Ne pas agir n’est plus une option! Rencontre avec la doctorante de l’ULB Lisa Ardoin

Alors que certains pourraient se sentir découragés par l’ampleur des défis, Lisa Ardoin, doctorante en glaciologie à l’ULB, nous rappelle dans cette 3ème partie de l’interview l’importance de chaque geste dans cette lutte collective. Elle met en lumière le décalage entre les actions individuelles et l’impact des secteurs industriels, tout en soulignant l’urgence d’un changement sociétal et politique. De plus, elle aborde les défis rencontrés par la communauté scientifique dans la communication de ses conclusions, tout en soulignant l’importance de la vérification des sources et de la collaboration dans la recherche scientifique. À travers ses paroles, Lisa inspire à l’action et à la prise de conscience collective, affirmant que ne pas agir n’est plus une option.

Tâches à réaliser:
(1) Répondez aux questions suivantes à partir de l'extrait consacré à Lisa Ardoin :
(a) Dans quelle discipline Lisa Ardoin prépare-t-elle son doctorat ?
(b) Quelle partie de l'interview l'extrait présente-t-il ?
(c) Outre la vérification des sources, qu'est-ce qui est jugé important dans la recherche scientifique ?
(2) Reprenez l'extrait consacré à Lisa Ardoin à la suite de sa dernière phrase.
Les données proviennent d'une source distincte.

Données fournies:

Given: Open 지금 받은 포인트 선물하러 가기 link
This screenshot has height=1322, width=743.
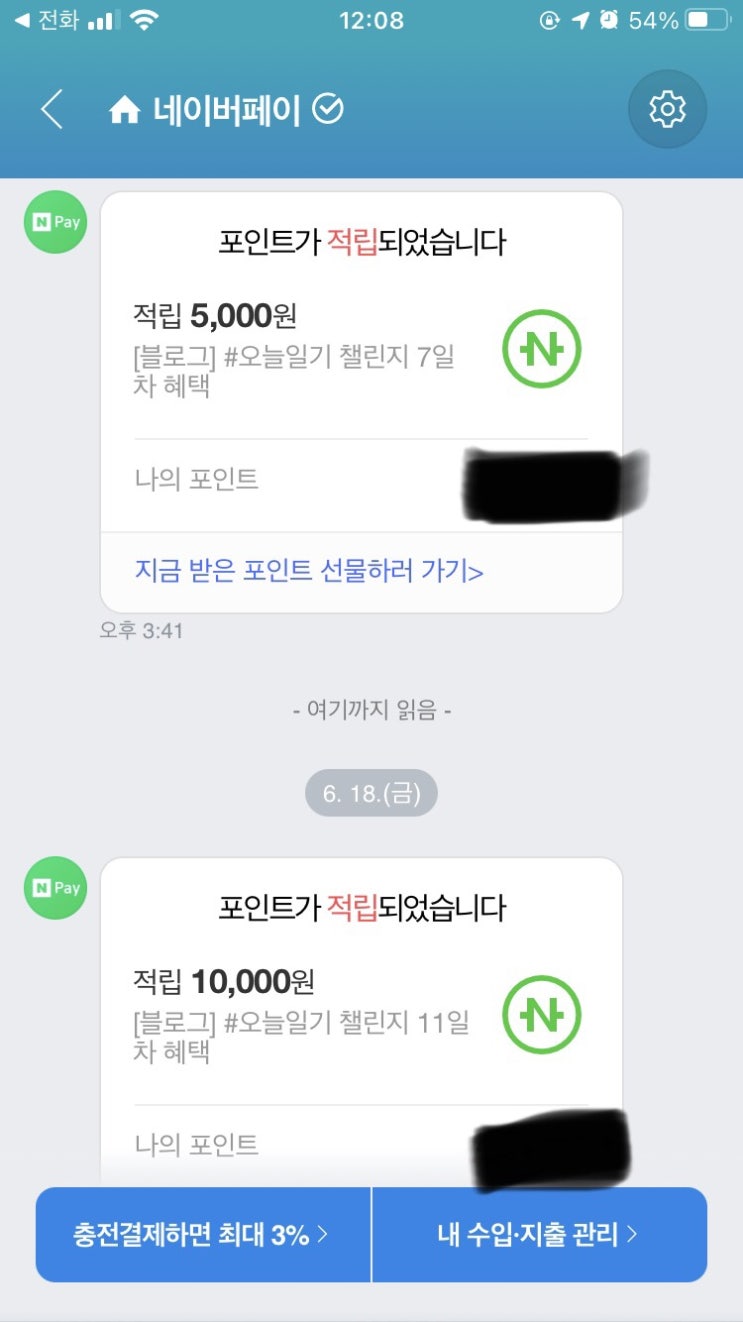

Résultats des tâches:
(1)
(a) En glaciologie, à l'ULB.
(b) La troisième partie.
(c) La collaboration.

(2)
Bruxelles-J : Selon toi, en considérant l’impact relativement faible de ces petits gestes individuels face à l’impact des émissions de CO2 colossales de certains secteurs comme les transports aériens ou maritimes, comment faire pour ne pas céder au découragement et pour se dire qu’on est quand même utile dans ce qu’on fait?

Lisa : Mais bien sûr, qu’on est utile ! Pour nous, tout le monde est utile dans cette lutte! Je pense que c’est deux poids deux mesures. Il faut aussi comparer ce qui est comparable. Je veux dire on ne peut pas comparer le bilan carbone d’une industrie à son bilan carbone à soi individuel. Et ce n’est pas pour autant qu’il ne faut pas faire d’efforts.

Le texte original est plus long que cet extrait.